3. When Graphs Have Cycles
If the graph contains cycles, topological sort is not applicable. Common alternatives include:
- DFS + memoization: use DFS to compute values on demand, storing results (memo) to avoid recomputation. For problems requiring the longest path on a graph with cycles, cycles must be handled appropriately (e.g., detecting infinity or cutting cycles according to the problem requirements).
- Bellman–Ford / Floyd–Warshall: iterative algorithms that relax edges multiple times until the values converge (or detect the existence of a negative cycle with Bellman–Ford).
DFS + memo pseudo code:
def dfs(u):
if seen[u]:
return dp[u]
seen[u] = True
dp[u] = 1 + max(dfs(v) for v in graph[u])
return dp[u]
Bellman–Ford: iterate through all edges V-1 times, each time performing an update of the form dist[v] = min(dist[v], dist[u] + w). In essence, this is a form of iterative DP (iterative relaxation) until the values stabilize.
4. Real-World Analogy
Real-world dependency management problems accurately reflect the thinking of DP on graphs:
- Airflow DAG: a task only runs when the tasks it depends on have completed.
- Compiler dependency graph: module A must be compiled before module B if B depends on A.
- Neural network forward pass: traverse the computation graph in topological order to compute the values of the nodes.
Ultimately, these are all dependency resolution.
5. Key Takeaways
- On a DAG, prefer using topo DP with a complexity of O(V + E).
- If the graph contains cycles, consider using DFS + memoization or iterative relaxation algorithms like Bellman–Ford.
- The focus is not on formulas; it is on managing information flow (dependencies) and computation order.
- DP on graphs = reuse + ordering + dependency control.

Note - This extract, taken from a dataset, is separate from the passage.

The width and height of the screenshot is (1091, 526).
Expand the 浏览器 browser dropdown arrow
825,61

6. Related LeetCode Problems
For practice, you can refer to the following problems (from easy to medium-hard):
- 207. Course Schedule — cycle detection + topo sort
- 210. Course Schedule II — construct topo order
- 329. Longest Increasing Path in a Matrix — DP on an implicit graph in a grid
- 1514. Path with Maximum Probability — DP combined with Dijkstra
- 787. Cheapest Flights Within K Stops — a variant of Bellman–Ford
7. Personal Reflection
I used to understand DP as a rigid set of state transition formulas. After diving deeper, I realized that the essence of DP is managing information flow within a dependency network. Graphs only make the concept more abstract, but the principle remains the same: solve the simple parts first, store the results, and then use them to compute the more complex parts.

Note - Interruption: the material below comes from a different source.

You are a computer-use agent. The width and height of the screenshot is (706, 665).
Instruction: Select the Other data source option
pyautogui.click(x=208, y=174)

Once you grasp this principle, algorithms like Bellman–Ford, Floyd–Warshall, or topo DP become much more intuitive. A useful habit: draw the dependency graph before coding and experiment with a small example (4–5 vertices) to observe the order and how values propagate.
Practical Principles:
- Understand the computation flow (simulate flow) before implementing code — Understand > Memorize.
- DP = reuse + ordering + dependency management — from there, you can reconstruct the algorithm without having to memorize formulas.
- If there are cycles, do not force a topo sort; switch to an iterative update method like Bellman–Ford and continue to relax until stable.
- Always clearly identify 'who depends on whom' — visualization helps to quickly grasp dependencies.
- Start from the base case; think forward (past → future) or backward (goal → start) depending on the problem.
- If you find yourself computing the same value repeatedly — use memoization; double-check boundaries and base cases to avoid common errors.
Ghi chú: Đây là chia sẻ từ góc nhìn người bắt đầu nhằm giúp người học hệ thống lại kiến thức. Việc thực hành và giải nhiều bài sẽ giúp nâng cấp khả năng làm chủ các biến thể nâng cao hơn.